C’était du bluff, l’homme ne pourrait pas tenir plus de quelques minutes, et encore. Mais il pouvait rendre ses derniers instants extrêmement pénibles. De la pointe du cimeterre, il lui creva un œil. L’homme hurla. Il ne pouvait pas porter son unique main à son visage.
– Qui ? répéta Vaksyss. – Alundra ! répondit enfin le mourant. Alundra !
L’ancien esprit de la Vengeance. C’est ça, et puis quoi encore ? Vaksyss lui ouvrit superficiellement le ventre et le laissa dans la ruelle. Avant de s’en aller, il prit néanmoins le temps de fouiller les trois autres dépouilles, et découvrit au cou de chacune un médaillon étonnant. Non par sa forme, mais parce qu’il avait trouvé le même au cou de la créature qu’il avait occise la veille, dans la forêt de Nyalld. Une pierre taillée en forme de larme, peinte dans un vert émeraude, et enchâssée dans une sorte de bouclier de nacre.
– Ha. Je comprends, pour la vengeance, dit-il à l’homme qui agonisait. Je trouverai bien ce que ceci signifie, ajouta-t-il en lui montrant les colliers. Et vous serez tous morts pour rien.
Il lui envoya un coup de pied en partant.
La nuit passa lentement, entre parchemins et grimoires. Il avait décidé de découvrir la signification de ce symbole avant de s’accorder le moindre repos. Car il ne pourrait dormir avec une menace indéterminée planant au-dessus de sa tête. La bibliothèque du palais avait été mise à sac par les envahisseurs malaks quelques années plus tôt. Mais les vieilles archives avaient subsisté. Les guerriers mages n’avaient pu tout emporter. De plus, Ludyarn avait veillé à reconstituer ses collections. Aussi étonnant que puisse paraître le spectacle d’un guerrier étudiant des codex à la lueur des lanternes, Vaksyss était pourtant familier des rayonnages de cèdre. Les choses qu’il éliminait étaient parfois issues de vieilles légendes. Et les superstitions avaient parfois du bon quand il s’agissait de percer à jour le point faible de tel ou tel monstre. Le médaillon qu’il avait trouvé sur la créature du marais était le blason d’une très vieille famille du comté d’Usmaël, le pays qui s’étendait au-delà de la frontière du septentrion. Voilà qui était surprenant. Les étrangers étaient désormais considérés avec méfiance dans tout le royaume. Les envoyés d’une maison noble n’auraient pu passer inaperçus. L’avantage était que, vu la situation actuelle entre les deux pays, il pouvait les éliminer sans craindre les foudres de la couronne. Ludyarn comprendrait. Vaksyss, depuis sa participation à la guerre, était suffisamment proche du trône pour bénéficier d’un statut enviable. Il avait reçu titre et privilèges, sans avoir la charge d’un domaine. Et il avait l’oreille du roi. Le Serpent savait reconnaître ses alliés ; Vaksyss était du nombre. Néanmoins il devait encore apprendre ce que ces Usmaëliens étaient venus faire à Kordaril. Et ça, nul livre n’allait le lui révéler. À l’aube, il s’accorda quelque repos. Mais il préféra utiliser sa chambre au palais plutôt que regagner sa demeure. Le soleil était déjà haut dans le ciel, chassant les sempiternelles brumes matinales, lorsqu’il quitta le château.

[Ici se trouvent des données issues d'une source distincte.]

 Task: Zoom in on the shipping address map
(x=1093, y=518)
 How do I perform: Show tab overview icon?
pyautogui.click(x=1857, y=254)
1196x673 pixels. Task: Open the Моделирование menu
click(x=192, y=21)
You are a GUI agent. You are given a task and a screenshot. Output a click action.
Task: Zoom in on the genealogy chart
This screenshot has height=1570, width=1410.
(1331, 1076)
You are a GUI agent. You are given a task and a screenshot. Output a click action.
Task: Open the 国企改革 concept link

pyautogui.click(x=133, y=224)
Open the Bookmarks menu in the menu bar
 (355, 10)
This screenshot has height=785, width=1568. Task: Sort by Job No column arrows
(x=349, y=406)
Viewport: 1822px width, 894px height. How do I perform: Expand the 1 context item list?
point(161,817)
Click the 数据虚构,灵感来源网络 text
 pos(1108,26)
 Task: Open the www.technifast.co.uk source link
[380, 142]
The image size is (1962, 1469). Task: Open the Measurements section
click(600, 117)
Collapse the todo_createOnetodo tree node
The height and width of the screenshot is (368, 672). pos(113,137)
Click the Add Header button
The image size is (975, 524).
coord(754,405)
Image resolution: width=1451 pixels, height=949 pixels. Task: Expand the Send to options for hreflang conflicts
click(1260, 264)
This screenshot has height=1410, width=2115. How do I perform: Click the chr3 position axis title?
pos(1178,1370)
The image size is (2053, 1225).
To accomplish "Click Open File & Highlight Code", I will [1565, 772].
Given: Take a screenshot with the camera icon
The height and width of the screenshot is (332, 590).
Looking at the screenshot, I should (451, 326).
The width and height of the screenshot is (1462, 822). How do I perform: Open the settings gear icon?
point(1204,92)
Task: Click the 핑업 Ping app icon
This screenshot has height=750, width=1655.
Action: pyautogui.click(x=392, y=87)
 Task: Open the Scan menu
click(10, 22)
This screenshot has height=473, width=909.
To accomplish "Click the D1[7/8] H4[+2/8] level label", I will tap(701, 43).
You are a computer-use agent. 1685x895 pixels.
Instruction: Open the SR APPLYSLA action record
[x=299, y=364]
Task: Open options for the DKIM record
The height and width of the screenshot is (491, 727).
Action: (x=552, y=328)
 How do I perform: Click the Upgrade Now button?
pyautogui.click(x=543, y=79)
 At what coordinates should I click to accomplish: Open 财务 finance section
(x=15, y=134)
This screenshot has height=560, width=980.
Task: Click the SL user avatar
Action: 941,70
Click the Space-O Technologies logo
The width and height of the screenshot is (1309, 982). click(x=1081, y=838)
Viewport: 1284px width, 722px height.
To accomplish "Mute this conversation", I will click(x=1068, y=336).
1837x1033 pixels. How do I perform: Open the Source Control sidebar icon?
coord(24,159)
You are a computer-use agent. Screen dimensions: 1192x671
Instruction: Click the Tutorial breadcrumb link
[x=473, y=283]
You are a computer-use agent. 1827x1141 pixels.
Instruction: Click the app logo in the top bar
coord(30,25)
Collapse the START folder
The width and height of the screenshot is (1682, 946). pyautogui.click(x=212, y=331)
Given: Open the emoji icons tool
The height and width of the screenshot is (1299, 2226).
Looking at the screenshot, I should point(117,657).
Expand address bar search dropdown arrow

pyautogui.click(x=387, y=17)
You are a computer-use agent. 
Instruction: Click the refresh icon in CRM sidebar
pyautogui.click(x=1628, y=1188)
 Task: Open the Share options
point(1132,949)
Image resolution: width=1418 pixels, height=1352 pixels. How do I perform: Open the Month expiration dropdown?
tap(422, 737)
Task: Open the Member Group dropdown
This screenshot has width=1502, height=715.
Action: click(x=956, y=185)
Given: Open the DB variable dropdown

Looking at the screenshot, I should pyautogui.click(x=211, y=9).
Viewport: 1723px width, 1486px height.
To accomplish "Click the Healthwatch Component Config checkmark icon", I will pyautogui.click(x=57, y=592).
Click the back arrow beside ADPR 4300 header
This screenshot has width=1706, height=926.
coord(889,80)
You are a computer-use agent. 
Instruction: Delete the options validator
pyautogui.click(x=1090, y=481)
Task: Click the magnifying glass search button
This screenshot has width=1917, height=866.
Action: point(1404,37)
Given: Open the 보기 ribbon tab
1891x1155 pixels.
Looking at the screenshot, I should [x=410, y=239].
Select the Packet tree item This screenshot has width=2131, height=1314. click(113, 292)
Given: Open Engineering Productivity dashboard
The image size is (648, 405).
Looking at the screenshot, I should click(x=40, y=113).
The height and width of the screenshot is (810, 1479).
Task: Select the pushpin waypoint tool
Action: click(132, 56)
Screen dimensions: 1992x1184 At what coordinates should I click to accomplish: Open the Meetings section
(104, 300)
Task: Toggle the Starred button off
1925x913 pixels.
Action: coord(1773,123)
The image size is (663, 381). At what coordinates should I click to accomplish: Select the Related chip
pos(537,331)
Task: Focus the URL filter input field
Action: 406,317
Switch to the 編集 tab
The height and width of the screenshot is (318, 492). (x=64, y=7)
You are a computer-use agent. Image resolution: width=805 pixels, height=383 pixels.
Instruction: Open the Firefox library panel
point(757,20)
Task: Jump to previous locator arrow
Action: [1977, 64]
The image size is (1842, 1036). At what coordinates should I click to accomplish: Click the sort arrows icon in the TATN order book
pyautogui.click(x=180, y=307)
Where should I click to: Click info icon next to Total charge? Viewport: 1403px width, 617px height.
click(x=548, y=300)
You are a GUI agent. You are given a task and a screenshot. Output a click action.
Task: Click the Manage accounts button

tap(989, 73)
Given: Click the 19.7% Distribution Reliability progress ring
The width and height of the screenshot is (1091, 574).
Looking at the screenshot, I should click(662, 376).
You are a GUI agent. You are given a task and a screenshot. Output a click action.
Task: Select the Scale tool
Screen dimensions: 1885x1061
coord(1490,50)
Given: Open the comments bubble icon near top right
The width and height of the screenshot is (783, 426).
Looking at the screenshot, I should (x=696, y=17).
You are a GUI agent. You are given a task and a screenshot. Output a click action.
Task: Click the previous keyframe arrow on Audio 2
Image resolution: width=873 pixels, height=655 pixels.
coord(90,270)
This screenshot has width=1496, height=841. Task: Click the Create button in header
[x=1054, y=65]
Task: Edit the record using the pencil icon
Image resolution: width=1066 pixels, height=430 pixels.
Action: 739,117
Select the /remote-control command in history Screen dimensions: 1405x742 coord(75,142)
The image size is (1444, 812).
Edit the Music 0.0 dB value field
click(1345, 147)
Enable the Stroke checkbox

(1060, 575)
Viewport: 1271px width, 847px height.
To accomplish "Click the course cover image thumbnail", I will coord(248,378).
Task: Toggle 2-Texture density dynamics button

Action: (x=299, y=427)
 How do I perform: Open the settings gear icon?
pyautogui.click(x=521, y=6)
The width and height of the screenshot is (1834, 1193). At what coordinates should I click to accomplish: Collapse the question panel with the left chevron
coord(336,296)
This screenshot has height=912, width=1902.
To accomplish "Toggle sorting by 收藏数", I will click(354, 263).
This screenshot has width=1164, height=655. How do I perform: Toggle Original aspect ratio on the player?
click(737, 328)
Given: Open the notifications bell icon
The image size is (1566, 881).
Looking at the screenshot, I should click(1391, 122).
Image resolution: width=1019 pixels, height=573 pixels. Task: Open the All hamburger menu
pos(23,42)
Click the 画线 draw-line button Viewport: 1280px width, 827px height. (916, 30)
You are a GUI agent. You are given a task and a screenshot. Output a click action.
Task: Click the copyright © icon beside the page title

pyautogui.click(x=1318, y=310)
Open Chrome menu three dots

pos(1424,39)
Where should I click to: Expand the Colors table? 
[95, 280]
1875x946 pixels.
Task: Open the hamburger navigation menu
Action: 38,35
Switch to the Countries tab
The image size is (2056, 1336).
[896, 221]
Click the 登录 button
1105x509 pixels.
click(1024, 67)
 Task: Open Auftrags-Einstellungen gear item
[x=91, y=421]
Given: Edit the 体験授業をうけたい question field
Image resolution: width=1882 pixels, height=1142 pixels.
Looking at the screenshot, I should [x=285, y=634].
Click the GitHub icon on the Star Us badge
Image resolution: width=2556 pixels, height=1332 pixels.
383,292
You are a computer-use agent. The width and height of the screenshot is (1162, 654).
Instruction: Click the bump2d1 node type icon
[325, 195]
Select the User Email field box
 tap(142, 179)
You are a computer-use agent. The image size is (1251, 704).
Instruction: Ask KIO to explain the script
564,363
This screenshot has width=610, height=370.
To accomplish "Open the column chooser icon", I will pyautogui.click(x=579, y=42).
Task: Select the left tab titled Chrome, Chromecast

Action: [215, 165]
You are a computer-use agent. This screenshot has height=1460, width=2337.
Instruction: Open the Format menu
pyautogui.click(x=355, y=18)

Le tour des auberges s’avéra stérile. Il entendit simplement parler de la découverte des corps. La rumeur avait déjà ajouté un nouveau monstre nocturne à la longue liste des soucis de la cité. Le chasseur pouvait le comprendre, il y avait des précédents. Certains même dont il s’était occupé personnellement. Les murailles et les torches ne suffisaient pas à garder toutes les créatures maléfiques à l’extérieur. Elgenval resterait un royaume dangereux tant que la sinistre magie, issue des plus funestes jours de l’Âge sombre, qui perdurait dans les grottes, les marais, les ruines du royaume, serait à l’œuvre. Cependant personne n’avait encore pu en percer les mystères. Et il faudrait des années avant que Ludyarn n’autorise les collèges d’enchanteurs à exercer de nouveau. Il tenait tous les jeteurs de sorts responsables de la facilité avec laquelle la Malakie avait investi son territoire. Sorcier lui-même, le roi comprenait pourtant qu’il ne pouvait se passer d’eux. Mais il pouvait les surveiller. Et il ne s’en privait pas. Après la guerre, le groupe qui avait combattu aux cotés de Vaksyss s’était dispersé, semé aux quatre vents. Dans le cas présent, cela ne l’aidait guère, ils auraient pu couvrir bien plus de terrain que lui seul. Mais il connaissait la ville et, plus important, des gens en ville.
– Ha ça par exemple ! Mes amis, voyez donc qui vient s’encanailler dans nos modestes souterrains, lord Vaksyss en personne… Mais, seigneur, que nous vaut cet honneur ?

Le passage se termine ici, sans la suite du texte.